What is expected:
In this exercise, each record below is to be written out again exactly.
Start of Data extract
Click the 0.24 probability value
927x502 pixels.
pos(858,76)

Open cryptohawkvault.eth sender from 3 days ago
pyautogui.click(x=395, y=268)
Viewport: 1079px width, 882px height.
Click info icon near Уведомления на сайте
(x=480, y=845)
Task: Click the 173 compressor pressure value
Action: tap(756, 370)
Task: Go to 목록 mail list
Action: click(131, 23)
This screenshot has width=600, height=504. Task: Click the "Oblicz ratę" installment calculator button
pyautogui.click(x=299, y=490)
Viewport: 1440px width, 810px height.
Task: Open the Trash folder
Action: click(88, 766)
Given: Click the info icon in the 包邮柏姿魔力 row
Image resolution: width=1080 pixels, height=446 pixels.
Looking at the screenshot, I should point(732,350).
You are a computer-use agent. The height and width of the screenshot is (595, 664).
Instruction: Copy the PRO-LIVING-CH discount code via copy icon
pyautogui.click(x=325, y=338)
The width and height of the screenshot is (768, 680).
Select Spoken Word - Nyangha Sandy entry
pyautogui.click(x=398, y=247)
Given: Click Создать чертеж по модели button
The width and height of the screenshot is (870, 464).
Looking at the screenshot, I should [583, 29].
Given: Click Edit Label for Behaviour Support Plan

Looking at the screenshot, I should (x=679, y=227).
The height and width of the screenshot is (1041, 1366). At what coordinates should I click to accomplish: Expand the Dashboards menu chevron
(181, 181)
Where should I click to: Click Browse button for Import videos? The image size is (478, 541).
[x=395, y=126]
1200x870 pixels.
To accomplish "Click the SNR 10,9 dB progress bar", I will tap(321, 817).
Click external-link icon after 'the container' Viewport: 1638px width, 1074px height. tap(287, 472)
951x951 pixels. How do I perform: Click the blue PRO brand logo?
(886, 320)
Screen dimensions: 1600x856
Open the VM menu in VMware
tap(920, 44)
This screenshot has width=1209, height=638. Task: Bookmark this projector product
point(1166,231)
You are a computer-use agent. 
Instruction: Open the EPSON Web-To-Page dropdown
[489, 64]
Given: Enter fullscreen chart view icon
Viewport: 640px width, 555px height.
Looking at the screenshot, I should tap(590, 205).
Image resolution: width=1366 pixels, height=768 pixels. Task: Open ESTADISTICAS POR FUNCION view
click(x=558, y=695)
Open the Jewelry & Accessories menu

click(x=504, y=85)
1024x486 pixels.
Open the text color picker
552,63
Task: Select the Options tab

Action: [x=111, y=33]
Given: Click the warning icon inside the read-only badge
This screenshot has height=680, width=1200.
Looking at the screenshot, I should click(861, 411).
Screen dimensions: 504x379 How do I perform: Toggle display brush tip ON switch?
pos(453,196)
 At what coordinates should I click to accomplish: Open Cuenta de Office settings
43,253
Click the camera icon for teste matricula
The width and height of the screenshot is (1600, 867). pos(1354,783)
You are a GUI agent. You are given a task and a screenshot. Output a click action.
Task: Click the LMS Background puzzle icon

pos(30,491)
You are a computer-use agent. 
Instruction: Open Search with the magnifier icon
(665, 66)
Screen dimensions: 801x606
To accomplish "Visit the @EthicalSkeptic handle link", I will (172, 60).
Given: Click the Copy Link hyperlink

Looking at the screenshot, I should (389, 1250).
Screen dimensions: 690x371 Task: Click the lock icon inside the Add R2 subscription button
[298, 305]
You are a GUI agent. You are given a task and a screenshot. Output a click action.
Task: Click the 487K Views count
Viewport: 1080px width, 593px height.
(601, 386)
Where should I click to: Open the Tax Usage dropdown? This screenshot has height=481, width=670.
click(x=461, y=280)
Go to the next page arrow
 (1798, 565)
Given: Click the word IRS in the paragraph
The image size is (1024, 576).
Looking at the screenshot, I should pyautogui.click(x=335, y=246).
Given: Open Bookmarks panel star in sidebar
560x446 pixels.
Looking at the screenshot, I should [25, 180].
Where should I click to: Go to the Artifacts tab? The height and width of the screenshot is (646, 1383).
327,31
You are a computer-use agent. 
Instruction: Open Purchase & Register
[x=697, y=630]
End of Data extract
Response:
Click the 0.24 probability value
927x502 pixels.
pos(858,76)

Open cryptohawkvault.eth sender from 3 days ago
pyautogui.click(x=395, y=268)
Viewport: 1079px width, 882px height.
Click info icon near Уведомления на сайте
(x=480, y=845)
Task: Click the 173 compressor pressure value
Action: tap(756, 370)
Task: Go to 목록 mail list
Action: click(131, 23)
This screenshot has width=600, height=504. Task: Click the "Oblicz ratę" installment calculator button
pyautogui.click(x=299, y=490)
Viewport: 1440px width, 810px height.
Task: Open the Trash folder
Action: click(88, 766)
Given: Click the info icon in the 包邮柏姿魔力 row
Image resolution: width=1080 pixels, height=446 pixels.
Looking at the screenshot, I should point(732,350).
You are a computer-use agent. The height and width of the screenshot is (595, 664).
Instruction: Copy the PRO-LIVING-CH discount code via copy icon
pyautogui.click(x=325, y=338)
The width and height of the screenshot is (768, 680).
Select Spoken Word - Nyangha Sandy entry
pyautogui.click(x=398, y=247)
Given: Click Создать чертеж по модели button
The width and height of the screenshot is (870, 464).
Looking at the screenshot, I should [583, 29].
Given: Click Edit Label for Behaviour Support Plan

Looking at the screenshot, I should (x=679, y=227).
The height and width of the screenshot is (1041, 1366). At what coordinates should I click to accomplish: Expand the Dashboards menu chevron
(181, 181)
Where should I click to: Click Browse button for Import videos? The image size is (478, 541).
[x=395, y=126]
1200x870 pixels.
To accomplish "Click the SNR 10,9 dB progress bar", I will tap(321, 817).
Click external-link icon after 'the container' Viewport: 1638px width, 1074px height. tap(287, 472)
951x951 pixels. How do I perform: Click the blue PRO brand logo?
(886, 320)
Screen dimensions: 1600x856
Open the VM menu in VMware
tap(920, 44)
This screenshot has width=1209, height=638. Task: Bookmark this projector product
point(1166,231)
You are a computer-use agent. 
Instruction: Open the EPSON Web-To-Page dropdown
[489, 64]
Given: Enter fullscreen chart view icon
Viewport: 640px width, 555px height.
Looking at the screenshot, I should tap(590, 205).
Image resolution: width=1366 pixels, height=768 pixels. Task: Open ESTADISTICAS POR FUNCION view
click(x=558, y=695)
Open the Jewelry & Accessories menu

click(x=504, y=85)
1024x486 pixels.
Open the text color picker
552,63
Task: Select the Options tab

Action: [x=111, y=33]
Given: Click the warning icon inside the read-only badge
This screenshot has height=680, width=1200.
Looking at the screenshot, I should click(861, 411).
Screen dimensions: 504x379 How do I perform: Toggle display brush tip ON switch?
pos(453,196)
 At what coordinates should I click to accomplish: Open Cuenta de Office settings
43,253
Click the camera icon for teste matricula
The width and height of the screenshot is (1600, 867). pos(1354,783)
You are a GUI agent. You are given a task and a screenshot. Output a click action.
Task: Click the LMS Background puzzle icon

pos(30,491)
You are a computer-use agent. 
Instruction: Open Search with the magnifier icon
(665, 66)
Screen dimensions: 801x606
To accomplish "Visit the @EthicalSkeptic handle link", I will (172, 60).
Given: Click the Copy Link hyperlink

Looking at the screenshot, I should (389, 1250).
Screen dimensions: 690x371 Task: Click the lock icon inside the Add R2 subscription button
[298, 305]
You are a GUI agent. You are given a task and a screenshot. Output a click action.
Task: Click the 487K Views count
Viewport: 1080px width, 593px height.
(601, 386)
Where should I click to: Open the Tax Usage dropdown? This screenshot has height=481, width=670.
click(x=461, y=280)
Go to the next page arrow
 (1798, 565)
Given: Click the word IRS in the paragraph
The image size is (1024, 576).
Looking at the screenshot, I should pyautogui.click(x=335, y=246).
Given: Open Bookmarks panel star in sidebar
560x446 pixels.
Looking at the screenshot, I should [25, 180].
Where should I click to: Go to the Artifacts tab? The height and width of the screenshot is (646, 1383).
327,31
You are a computer-use agent. 
Instruction: Open Purchase & Register
[x=697, y=630]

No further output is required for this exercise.